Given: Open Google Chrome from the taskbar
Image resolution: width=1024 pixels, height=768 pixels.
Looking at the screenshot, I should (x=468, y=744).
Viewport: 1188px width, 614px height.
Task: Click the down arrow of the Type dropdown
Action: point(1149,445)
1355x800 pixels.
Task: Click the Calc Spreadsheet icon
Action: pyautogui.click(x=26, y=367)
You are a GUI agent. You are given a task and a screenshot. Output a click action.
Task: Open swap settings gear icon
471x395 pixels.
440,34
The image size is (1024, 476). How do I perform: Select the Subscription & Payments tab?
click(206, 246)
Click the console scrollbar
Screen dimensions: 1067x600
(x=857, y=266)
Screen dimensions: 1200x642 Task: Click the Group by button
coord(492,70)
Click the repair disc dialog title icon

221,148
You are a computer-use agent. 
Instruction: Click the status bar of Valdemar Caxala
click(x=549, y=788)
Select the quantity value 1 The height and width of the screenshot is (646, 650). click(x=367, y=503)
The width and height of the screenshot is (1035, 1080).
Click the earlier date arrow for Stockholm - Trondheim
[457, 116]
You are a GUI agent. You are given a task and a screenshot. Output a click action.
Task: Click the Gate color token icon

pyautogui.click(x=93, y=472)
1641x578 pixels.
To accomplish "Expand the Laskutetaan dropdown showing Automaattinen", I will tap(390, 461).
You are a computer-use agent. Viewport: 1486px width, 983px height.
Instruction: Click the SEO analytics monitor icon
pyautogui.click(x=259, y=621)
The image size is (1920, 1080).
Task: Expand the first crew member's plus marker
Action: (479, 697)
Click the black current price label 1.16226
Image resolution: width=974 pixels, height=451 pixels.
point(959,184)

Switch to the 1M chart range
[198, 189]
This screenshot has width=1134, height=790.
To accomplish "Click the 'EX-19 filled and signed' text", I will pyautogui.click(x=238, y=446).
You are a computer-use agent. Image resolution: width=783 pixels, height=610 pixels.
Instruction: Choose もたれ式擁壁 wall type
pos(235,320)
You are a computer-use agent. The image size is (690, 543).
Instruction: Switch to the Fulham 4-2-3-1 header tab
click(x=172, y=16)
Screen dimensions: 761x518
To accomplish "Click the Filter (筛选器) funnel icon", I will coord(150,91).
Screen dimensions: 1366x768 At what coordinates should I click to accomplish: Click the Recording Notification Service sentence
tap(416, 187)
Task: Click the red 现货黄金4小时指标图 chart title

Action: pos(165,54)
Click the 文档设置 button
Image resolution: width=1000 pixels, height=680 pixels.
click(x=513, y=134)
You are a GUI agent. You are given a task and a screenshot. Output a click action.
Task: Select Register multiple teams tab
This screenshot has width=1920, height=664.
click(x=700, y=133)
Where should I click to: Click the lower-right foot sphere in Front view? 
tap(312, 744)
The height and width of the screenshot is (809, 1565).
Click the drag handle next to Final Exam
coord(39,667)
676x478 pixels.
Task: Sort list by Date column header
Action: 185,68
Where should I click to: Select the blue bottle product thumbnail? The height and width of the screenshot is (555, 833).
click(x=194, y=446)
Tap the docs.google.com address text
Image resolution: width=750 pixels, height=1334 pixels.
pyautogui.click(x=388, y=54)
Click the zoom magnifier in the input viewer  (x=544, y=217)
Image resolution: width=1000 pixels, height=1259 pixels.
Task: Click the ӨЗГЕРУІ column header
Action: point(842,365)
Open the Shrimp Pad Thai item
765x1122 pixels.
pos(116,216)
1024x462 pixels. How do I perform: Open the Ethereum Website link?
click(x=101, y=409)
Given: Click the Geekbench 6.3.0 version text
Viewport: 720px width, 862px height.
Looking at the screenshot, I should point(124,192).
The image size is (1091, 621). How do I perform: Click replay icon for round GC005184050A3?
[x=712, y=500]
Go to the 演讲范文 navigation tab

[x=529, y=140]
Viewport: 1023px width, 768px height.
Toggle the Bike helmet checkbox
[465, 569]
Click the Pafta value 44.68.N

* GOAL OF THE EXERCISE:
The entries above hold the needed span. Transcribe exactly the lines from the one with "The height and width of the screenshot is (809, 1565)." to the one with "Viewport: 1023px width, 768px height.", both included.

* ANSWER BOX:
The height and width of the screenshot is (809, 1565).
Click the drag handle next to Final Exam
coord(39,667)
676x478 pixels.
Task: Sort list by Date column header
Action: 185,68
Where should I click to: Select the blue bottle product thumbnail? The height and width of the screenshot is (555, 833).
click(x=194, y=446)
Tap the docs.google.com address text
Image resolution: width=750 pixels, height=1334 pixels.
pyautogui.click(x=388, y=54)
Click the zoom magnifier in the input viewer  (x=544, y=217)
Image resolution: width=1000 pixels, height=1259 pixels.
Task: Click the ӨЗГЕРУІ column header
Action: point(842,365)
Open the Shrimp Pad Thai item
765x1122 pixels.
pos(116,216)
1024x462 pixels. How do I perform: Open the Ethereum Website link?
click(x=101, y=409)
Given: Click the Geekbench 6.3.0 version text
Viewport: 720px width, 862px height.
Looking at the screenshot, I should point(124,192).
The image size is (1091, 621). How do I perform: Click replay icon for round GC005184050A3?
[x=712, y=500]
Go to the 演讲范文 navigation tab

[x=529, y=140]
Viewport: 1023px width, 768px height.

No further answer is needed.